The U.S. Department of Transportation last year came up with an innovative new program to harness new transportation technologies. Called the “Smart Cities Challenge,” DOT pledged $40 million to one U.S. city with the best plan to integrate innovative and emerging new approaches – such as autonomous and connected vehicles, on-demand mobility, smart sensors – into their urban network.
Seventy-eight cities applied, but as these things go, only one got the funding. So while the winner – Columbus, Ohio – forges ahead with implementing their vision, the other 77 cities were left asking what to do with their carefully crafted proposals. The nation’s biggest tech firm and a leading U.S. transportation nonprofit – which have a similar commitment to using technology to improve transportation – were not about to let those plans gather dust on a shelf somewhere.

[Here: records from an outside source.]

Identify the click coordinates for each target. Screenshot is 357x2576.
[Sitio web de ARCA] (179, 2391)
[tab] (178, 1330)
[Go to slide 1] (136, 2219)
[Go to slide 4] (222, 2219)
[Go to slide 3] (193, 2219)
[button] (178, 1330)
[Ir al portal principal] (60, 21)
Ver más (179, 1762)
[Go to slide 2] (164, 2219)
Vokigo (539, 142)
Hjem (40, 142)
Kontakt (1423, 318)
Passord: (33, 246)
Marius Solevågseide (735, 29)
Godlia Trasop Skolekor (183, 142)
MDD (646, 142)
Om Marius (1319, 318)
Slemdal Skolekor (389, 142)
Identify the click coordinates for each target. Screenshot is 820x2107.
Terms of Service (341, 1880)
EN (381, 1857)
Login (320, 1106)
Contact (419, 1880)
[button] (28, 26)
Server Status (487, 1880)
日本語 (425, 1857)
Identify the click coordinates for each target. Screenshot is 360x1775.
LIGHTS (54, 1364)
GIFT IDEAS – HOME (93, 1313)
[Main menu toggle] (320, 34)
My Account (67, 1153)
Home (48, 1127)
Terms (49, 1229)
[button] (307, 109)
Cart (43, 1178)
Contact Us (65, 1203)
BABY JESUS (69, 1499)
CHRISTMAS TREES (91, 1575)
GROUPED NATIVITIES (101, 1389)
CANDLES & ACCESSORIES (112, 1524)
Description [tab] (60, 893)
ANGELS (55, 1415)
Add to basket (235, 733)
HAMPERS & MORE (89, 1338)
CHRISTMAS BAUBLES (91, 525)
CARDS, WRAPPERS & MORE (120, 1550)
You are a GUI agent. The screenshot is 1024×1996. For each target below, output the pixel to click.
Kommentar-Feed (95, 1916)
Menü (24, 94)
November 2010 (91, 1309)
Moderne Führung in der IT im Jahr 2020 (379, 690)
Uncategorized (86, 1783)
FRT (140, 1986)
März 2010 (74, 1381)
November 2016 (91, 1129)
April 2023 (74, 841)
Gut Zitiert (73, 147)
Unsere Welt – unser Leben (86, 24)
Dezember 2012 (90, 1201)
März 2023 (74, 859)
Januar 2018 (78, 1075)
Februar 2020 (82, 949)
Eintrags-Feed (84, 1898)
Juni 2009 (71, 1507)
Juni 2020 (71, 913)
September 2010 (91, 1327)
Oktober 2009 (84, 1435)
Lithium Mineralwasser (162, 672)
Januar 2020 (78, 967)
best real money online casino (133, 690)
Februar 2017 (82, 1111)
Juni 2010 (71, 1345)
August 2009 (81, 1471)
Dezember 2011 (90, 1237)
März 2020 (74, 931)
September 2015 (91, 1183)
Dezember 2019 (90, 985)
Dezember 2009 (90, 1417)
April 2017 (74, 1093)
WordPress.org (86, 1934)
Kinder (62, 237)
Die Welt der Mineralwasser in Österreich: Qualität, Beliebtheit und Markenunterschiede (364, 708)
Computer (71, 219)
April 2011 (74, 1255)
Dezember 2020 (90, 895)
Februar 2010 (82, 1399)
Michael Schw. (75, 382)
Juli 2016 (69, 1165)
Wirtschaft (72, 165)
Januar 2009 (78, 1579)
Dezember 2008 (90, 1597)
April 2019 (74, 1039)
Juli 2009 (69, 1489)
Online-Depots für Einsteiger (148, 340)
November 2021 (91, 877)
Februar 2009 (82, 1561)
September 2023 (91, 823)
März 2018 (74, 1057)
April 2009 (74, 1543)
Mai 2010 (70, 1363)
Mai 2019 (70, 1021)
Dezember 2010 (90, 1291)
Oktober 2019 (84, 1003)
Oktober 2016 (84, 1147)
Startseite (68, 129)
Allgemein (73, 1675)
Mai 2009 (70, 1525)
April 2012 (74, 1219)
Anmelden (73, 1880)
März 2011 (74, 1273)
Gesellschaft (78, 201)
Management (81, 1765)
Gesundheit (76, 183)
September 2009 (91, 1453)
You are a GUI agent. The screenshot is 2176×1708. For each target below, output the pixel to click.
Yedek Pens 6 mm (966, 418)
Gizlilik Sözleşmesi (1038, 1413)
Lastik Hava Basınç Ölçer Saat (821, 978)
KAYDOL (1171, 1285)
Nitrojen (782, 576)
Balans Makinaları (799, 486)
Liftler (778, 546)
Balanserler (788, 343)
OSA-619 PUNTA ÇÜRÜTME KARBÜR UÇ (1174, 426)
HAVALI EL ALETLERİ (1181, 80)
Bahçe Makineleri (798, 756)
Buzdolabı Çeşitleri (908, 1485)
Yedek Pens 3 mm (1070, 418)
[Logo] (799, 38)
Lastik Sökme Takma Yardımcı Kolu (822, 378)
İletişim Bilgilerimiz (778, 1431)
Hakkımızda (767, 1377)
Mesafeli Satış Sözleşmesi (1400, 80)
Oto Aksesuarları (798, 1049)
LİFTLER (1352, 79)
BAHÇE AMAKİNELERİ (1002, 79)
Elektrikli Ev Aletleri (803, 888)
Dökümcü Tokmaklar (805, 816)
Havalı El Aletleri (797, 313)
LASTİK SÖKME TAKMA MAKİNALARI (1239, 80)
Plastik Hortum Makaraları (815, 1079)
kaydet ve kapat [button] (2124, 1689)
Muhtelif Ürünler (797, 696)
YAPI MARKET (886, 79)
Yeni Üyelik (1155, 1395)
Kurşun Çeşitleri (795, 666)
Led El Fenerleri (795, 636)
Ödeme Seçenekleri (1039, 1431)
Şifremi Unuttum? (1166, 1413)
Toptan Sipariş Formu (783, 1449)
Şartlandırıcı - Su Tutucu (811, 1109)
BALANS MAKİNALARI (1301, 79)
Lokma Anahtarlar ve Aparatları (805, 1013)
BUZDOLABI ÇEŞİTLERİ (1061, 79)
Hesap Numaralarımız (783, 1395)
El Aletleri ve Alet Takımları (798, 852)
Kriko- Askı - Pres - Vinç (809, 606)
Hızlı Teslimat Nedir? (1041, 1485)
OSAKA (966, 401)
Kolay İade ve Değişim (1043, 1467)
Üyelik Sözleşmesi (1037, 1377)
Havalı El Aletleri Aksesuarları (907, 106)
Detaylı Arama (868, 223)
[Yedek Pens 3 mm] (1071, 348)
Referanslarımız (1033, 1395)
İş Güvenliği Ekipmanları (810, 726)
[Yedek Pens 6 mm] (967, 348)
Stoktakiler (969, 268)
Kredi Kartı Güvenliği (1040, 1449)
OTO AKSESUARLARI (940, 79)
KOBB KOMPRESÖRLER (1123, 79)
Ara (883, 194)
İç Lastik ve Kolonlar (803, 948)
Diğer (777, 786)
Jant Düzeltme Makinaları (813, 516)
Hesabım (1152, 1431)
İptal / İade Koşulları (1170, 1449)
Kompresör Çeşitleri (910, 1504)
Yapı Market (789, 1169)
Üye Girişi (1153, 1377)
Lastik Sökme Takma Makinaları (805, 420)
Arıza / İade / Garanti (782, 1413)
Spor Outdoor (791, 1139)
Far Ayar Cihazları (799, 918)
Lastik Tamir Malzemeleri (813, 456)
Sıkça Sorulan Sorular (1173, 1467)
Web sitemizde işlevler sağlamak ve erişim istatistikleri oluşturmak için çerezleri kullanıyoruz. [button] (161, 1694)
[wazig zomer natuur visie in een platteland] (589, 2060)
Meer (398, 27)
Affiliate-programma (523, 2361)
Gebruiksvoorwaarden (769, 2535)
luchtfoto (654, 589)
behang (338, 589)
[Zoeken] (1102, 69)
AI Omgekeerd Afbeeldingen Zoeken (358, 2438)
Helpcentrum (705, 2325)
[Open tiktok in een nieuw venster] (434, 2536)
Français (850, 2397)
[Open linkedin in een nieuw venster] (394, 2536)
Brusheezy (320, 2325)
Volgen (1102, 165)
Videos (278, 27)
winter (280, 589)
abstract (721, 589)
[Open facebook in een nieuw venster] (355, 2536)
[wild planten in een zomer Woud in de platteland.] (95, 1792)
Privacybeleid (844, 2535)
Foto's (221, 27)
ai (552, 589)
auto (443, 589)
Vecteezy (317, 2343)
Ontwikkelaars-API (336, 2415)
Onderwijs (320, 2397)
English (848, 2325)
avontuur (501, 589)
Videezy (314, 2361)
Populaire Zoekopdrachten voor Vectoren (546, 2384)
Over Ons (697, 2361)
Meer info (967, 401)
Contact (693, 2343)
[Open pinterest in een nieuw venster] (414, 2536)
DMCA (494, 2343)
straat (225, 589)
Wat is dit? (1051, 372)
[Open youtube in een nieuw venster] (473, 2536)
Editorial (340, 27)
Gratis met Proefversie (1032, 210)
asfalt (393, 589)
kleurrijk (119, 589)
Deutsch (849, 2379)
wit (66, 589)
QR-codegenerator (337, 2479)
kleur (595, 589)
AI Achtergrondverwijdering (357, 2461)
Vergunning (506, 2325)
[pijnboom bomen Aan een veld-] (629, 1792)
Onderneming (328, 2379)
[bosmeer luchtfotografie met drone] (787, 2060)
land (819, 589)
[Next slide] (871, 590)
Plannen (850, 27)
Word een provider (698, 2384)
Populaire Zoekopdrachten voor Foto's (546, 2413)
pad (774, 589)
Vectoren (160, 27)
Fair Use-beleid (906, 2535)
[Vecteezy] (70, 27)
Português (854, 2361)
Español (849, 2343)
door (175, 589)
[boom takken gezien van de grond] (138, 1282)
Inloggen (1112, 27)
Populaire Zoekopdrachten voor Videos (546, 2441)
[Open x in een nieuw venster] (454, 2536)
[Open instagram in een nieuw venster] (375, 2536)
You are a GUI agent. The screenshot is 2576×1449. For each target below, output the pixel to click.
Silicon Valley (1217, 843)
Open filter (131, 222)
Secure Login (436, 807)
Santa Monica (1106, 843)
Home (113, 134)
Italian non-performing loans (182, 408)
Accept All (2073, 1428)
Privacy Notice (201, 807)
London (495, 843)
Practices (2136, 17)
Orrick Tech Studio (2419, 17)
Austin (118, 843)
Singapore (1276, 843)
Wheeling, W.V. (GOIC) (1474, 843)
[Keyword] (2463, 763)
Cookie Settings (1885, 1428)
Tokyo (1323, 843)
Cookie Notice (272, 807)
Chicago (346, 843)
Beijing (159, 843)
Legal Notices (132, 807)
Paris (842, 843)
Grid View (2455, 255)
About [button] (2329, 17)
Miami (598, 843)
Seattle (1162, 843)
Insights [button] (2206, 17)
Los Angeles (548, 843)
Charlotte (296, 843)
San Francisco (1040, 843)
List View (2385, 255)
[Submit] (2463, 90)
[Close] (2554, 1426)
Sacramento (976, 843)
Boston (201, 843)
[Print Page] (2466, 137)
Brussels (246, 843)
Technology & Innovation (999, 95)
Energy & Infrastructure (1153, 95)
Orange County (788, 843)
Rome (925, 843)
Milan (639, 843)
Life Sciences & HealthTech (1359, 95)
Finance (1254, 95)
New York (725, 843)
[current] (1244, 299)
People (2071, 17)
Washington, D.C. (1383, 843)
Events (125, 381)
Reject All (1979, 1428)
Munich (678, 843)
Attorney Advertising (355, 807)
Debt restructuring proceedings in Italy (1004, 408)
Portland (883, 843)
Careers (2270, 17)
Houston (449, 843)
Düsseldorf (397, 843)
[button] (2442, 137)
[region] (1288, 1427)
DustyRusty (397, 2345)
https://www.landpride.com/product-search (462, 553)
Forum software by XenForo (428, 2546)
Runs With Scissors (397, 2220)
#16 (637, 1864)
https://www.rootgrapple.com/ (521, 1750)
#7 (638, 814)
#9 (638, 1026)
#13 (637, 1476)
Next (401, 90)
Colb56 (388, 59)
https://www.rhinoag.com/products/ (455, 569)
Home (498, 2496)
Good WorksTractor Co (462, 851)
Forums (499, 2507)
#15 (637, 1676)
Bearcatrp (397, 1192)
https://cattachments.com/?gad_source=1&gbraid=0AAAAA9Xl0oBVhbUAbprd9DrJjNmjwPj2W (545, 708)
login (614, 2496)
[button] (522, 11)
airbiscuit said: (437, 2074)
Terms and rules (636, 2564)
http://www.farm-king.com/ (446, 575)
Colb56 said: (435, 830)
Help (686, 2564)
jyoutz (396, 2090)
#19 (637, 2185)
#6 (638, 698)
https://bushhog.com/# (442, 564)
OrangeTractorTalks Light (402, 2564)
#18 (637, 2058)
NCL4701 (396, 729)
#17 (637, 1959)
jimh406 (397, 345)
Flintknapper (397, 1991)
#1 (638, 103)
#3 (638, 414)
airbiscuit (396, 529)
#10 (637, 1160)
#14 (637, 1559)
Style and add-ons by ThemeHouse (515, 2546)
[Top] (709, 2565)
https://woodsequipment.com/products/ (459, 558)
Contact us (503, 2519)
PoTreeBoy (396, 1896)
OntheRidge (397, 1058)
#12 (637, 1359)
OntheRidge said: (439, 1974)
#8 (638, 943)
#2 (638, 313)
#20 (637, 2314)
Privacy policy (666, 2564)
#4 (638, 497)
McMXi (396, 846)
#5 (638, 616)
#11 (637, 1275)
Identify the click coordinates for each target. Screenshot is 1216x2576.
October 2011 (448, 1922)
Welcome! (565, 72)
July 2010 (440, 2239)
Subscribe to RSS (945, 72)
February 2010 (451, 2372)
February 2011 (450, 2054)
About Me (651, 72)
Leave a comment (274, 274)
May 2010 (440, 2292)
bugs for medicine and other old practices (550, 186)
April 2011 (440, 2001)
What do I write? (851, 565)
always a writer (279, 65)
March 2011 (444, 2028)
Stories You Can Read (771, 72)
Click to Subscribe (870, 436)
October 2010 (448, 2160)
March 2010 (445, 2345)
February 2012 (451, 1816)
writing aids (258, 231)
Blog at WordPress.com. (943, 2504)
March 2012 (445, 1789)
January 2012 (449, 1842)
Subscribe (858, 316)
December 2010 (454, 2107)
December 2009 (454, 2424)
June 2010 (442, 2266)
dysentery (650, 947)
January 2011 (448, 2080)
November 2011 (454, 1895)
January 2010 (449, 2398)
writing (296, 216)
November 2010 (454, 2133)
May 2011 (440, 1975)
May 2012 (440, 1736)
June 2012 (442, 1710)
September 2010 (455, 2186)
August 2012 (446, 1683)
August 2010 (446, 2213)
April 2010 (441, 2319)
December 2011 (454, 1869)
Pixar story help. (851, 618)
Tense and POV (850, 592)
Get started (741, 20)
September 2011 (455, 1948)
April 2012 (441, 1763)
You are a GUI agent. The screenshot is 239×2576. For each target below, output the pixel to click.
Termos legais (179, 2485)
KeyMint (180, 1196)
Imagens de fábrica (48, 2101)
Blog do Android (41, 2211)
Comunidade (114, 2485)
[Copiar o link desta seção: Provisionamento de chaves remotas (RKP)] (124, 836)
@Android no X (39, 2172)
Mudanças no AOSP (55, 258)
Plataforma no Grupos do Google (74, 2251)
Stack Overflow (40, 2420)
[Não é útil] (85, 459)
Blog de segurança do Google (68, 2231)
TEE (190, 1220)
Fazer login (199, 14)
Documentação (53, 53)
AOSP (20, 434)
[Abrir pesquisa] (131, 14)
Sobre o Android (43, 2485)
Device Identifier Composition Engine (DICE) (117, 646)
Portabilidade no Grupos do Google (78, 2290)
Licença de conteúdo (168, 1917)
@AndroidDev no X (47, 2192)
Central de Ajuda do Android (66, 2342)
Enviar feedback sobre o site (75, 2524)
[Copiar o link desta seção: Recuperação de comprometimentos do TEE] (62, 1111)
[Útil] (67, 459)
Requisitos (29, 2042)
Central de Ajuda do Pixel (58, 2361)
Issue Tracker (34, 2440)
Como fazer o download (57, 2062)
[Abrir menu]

In June of this year, Transportation for America announced that it had teamed up with Google’s Sidewalk Labs to engage a group of ambitious cities to explore how technology can improve urban mobility by making their Smart Cities plans into reality. The partnership, called the Smart Cities Collaborative, builds on Transportation for America’s experience collaborating with state and local governments to develop forward-looking transportation and land-use policy, combined with Sidewalk Labs’ expertise working with cities to develop digital technology that solves big urban problems.
L.A. Metro, alongside our partners at LADOT, was selected from the nearly 60 cities that applied to be a part of the Collaborative. Through the collaborative Los Angeles will work with other cities in three core areas:
- Shared mobility, and how it could help cities provide equitable, affordable, and more sustainable transportation choices.
- Automated vehicles, and their potential impact on urban transit systems, congestion, transportation equity, and the environment.
- Performance measures and data analytics, and how to use data to manage complex transportation networks and achieve transit equity and environmental goals.
Initially, Metro will participate in a variety of information-sharing meetings, both with other member cities and with industry-leading transportation experts. From there, Metro will receive direct technical assistance, create pilot programs and share results with the rest of the collaborative to drive best practices across the country. Our initial focus will be on designing a dynamically routed shared-mobility pilot that can help to improve service over traditional transit in areas with high trip demand that are poorly served by fixed-route transit.
Collaboration is fundamental to innovation, and we’re excited to have partners around the country that we can experiment alongside and learn from as we work to design the transportation solutions of tomorrow.